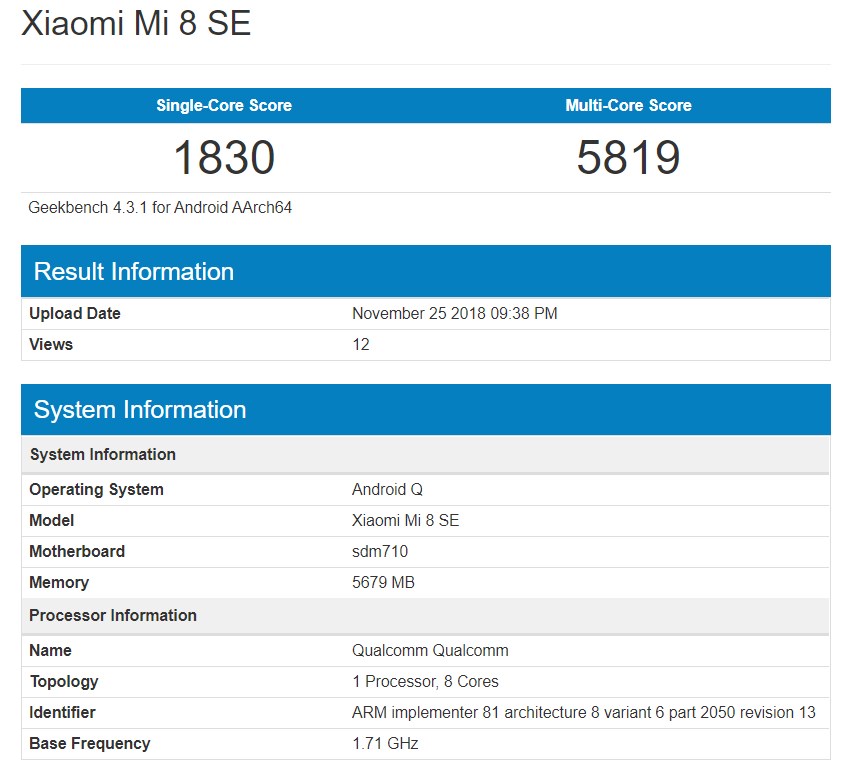The height and width of the screenshot is (773, 850).
Task: Click the Qualcomm Qualcomm processor name
Action: click(x=430, y=650)
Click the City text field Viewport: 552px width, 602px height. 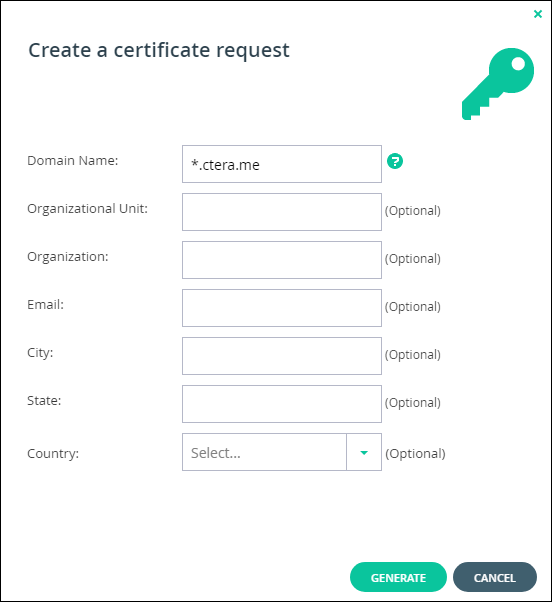[x=282, y=356]
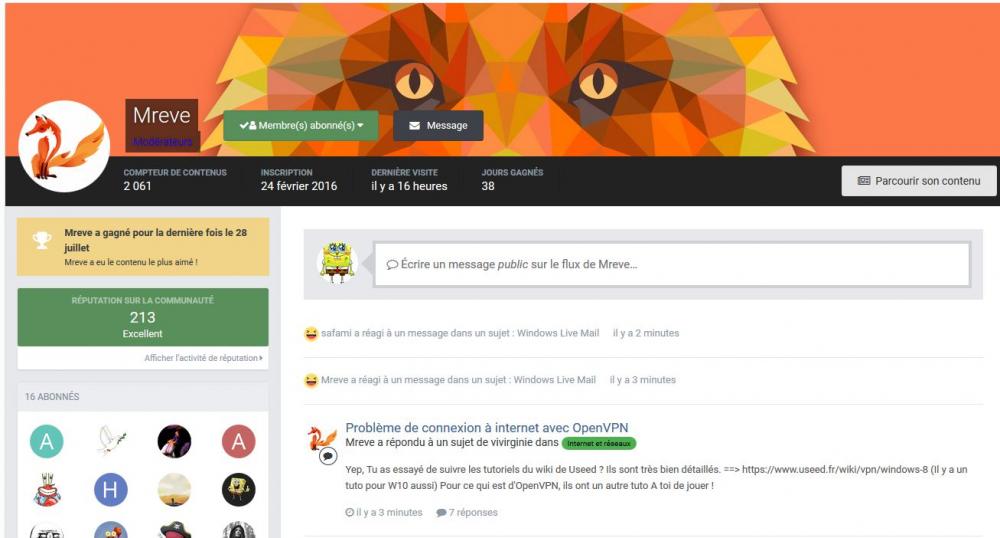
Task: Open the blue letter H subscriber avatar
Action: pyautogui.click(x=110, y=490)
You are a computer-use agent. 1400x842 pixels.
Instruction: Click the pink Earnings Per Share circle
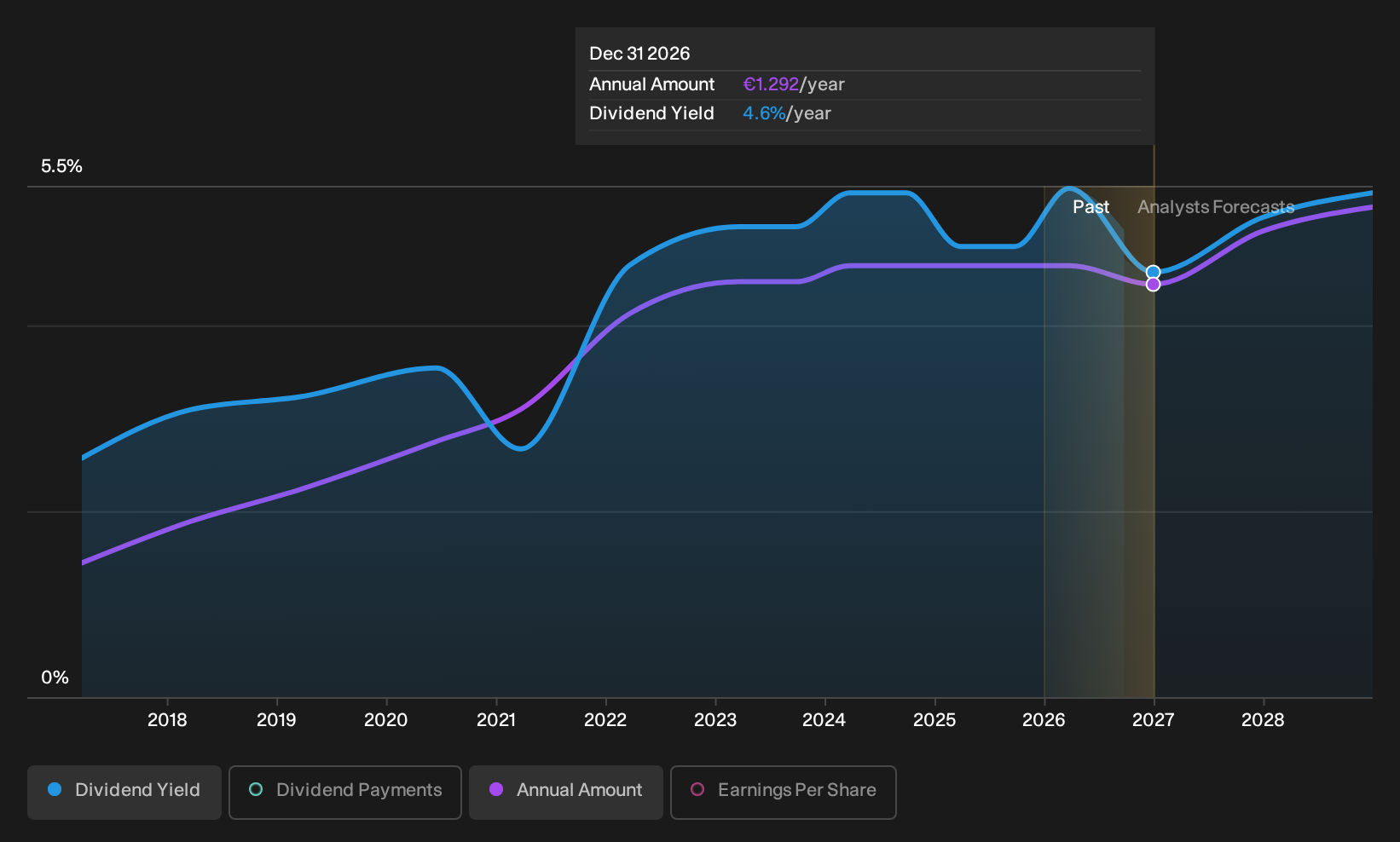[697, 790]
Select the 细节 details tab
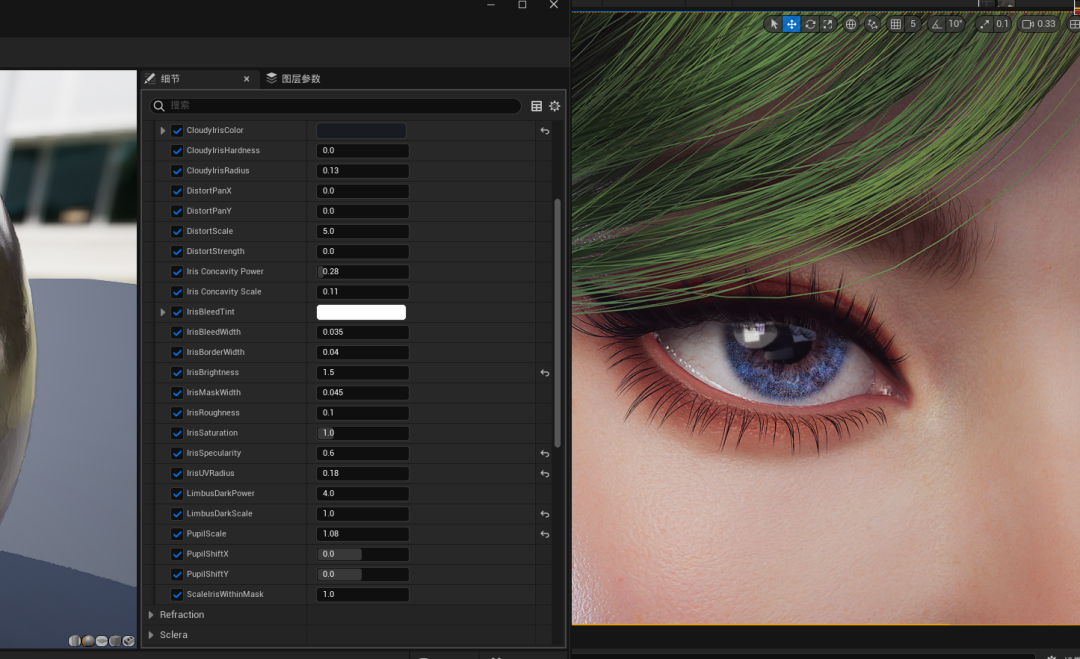This screenshot has height=659, width=1080. click(172, 79)
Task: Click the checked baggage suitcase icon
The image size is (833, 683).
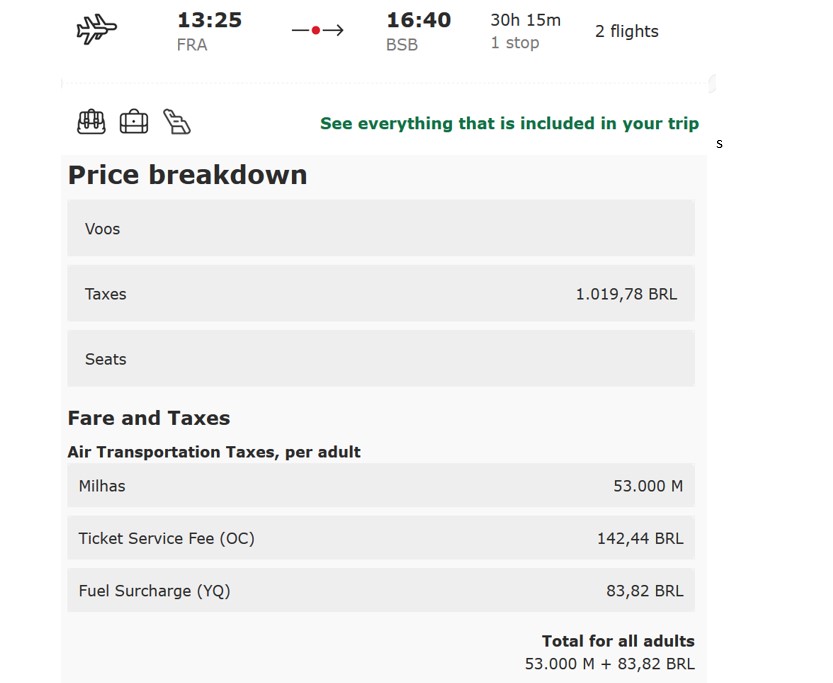Action: pyautogui.click(x=91, y=122)
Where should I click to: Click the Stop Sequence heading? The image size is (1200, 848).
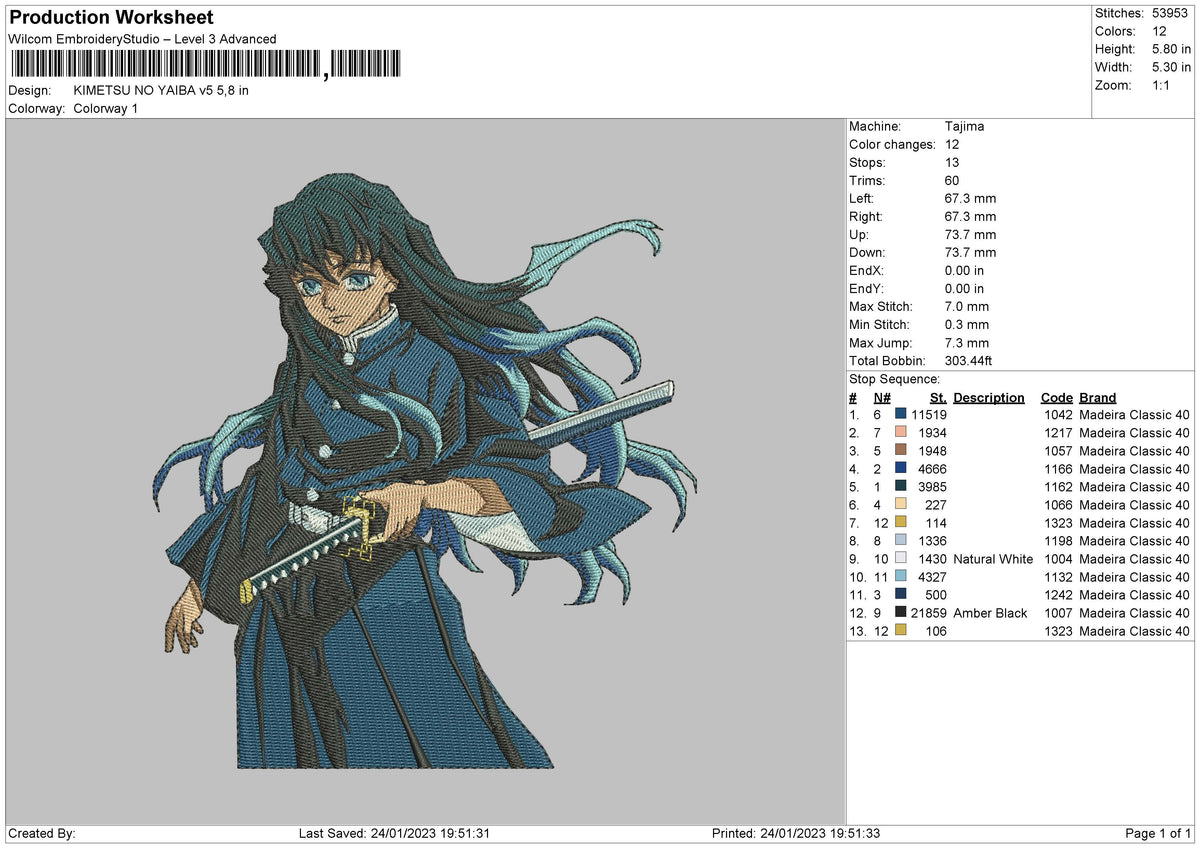pos(894,379)
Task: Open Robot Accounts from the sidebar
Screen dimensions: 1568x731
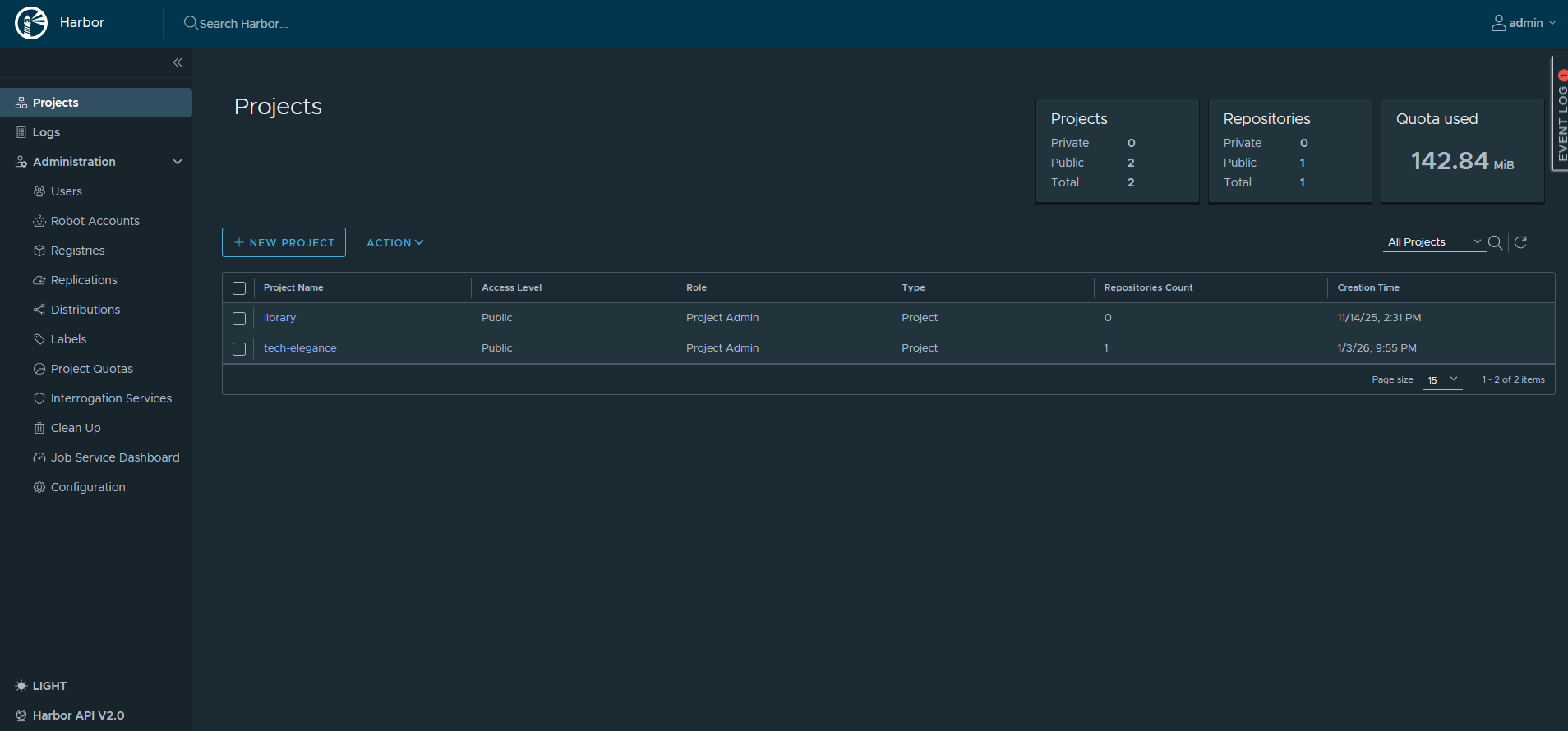Action: click(x=95, y=221)
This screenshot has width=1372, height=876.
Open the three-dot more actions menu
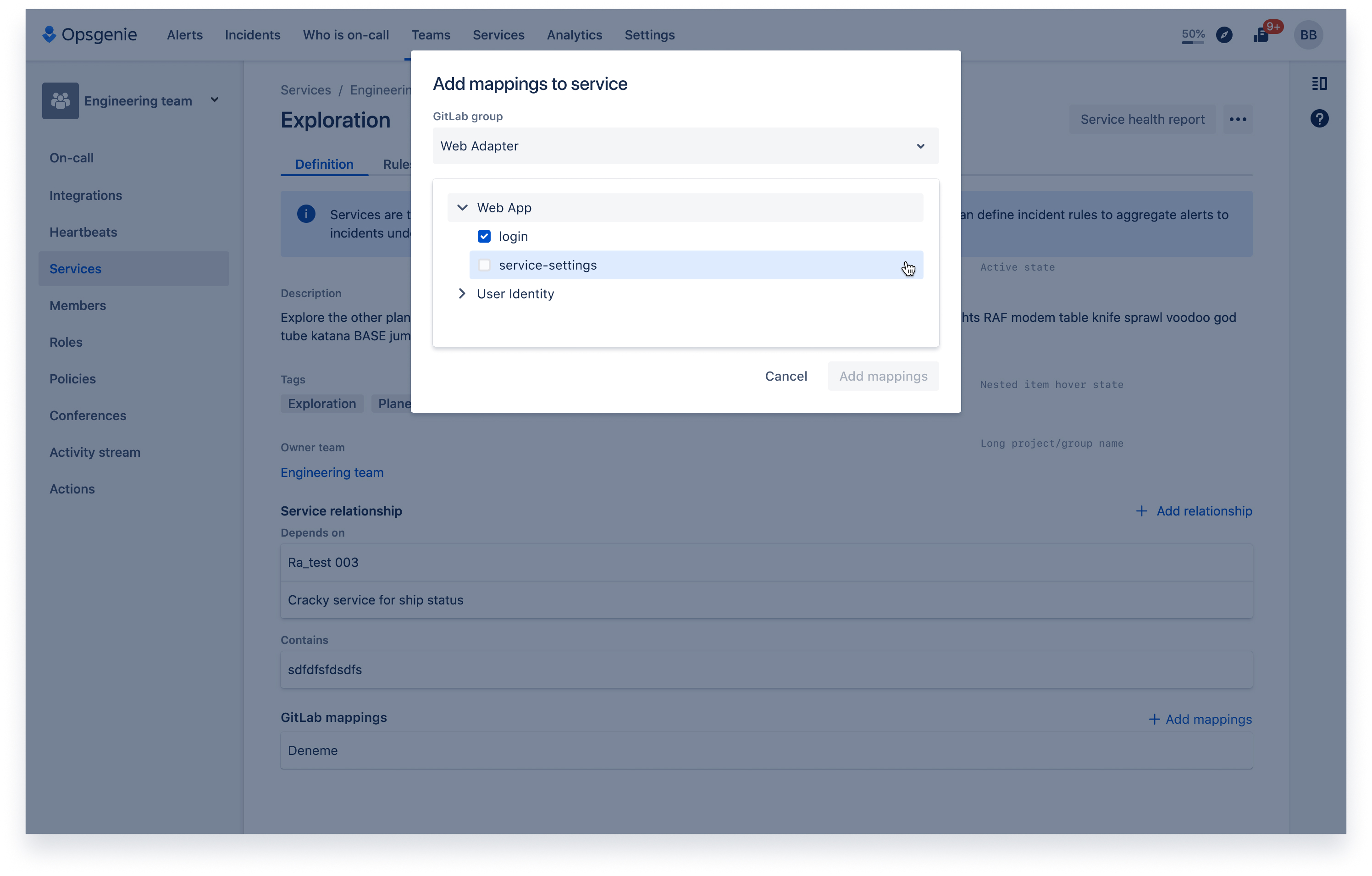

■ WORK INSTRUCTION
Please reproduce, word for word, only the lines from the line that holds "Task: Click the checked baggage suitcase icon" through the final line of the entries above, omitting any pictures.

■ ANSWER BOX
Task: Click the checked baggage suitcase icon
The image size is (833, 683).
Action: pyautogui.click(x=91, y=122)
Where should I click to: Click the Stop Sequence heading? The image size is (1200, 848).
pos(894,379)
Task: Open Robot Accounts from the sidebar
Screen dimensions: 1568x731
Action: click(x=95, y=221)
This screenshot has width=1372, height=876.
Open the three-dot more actions menu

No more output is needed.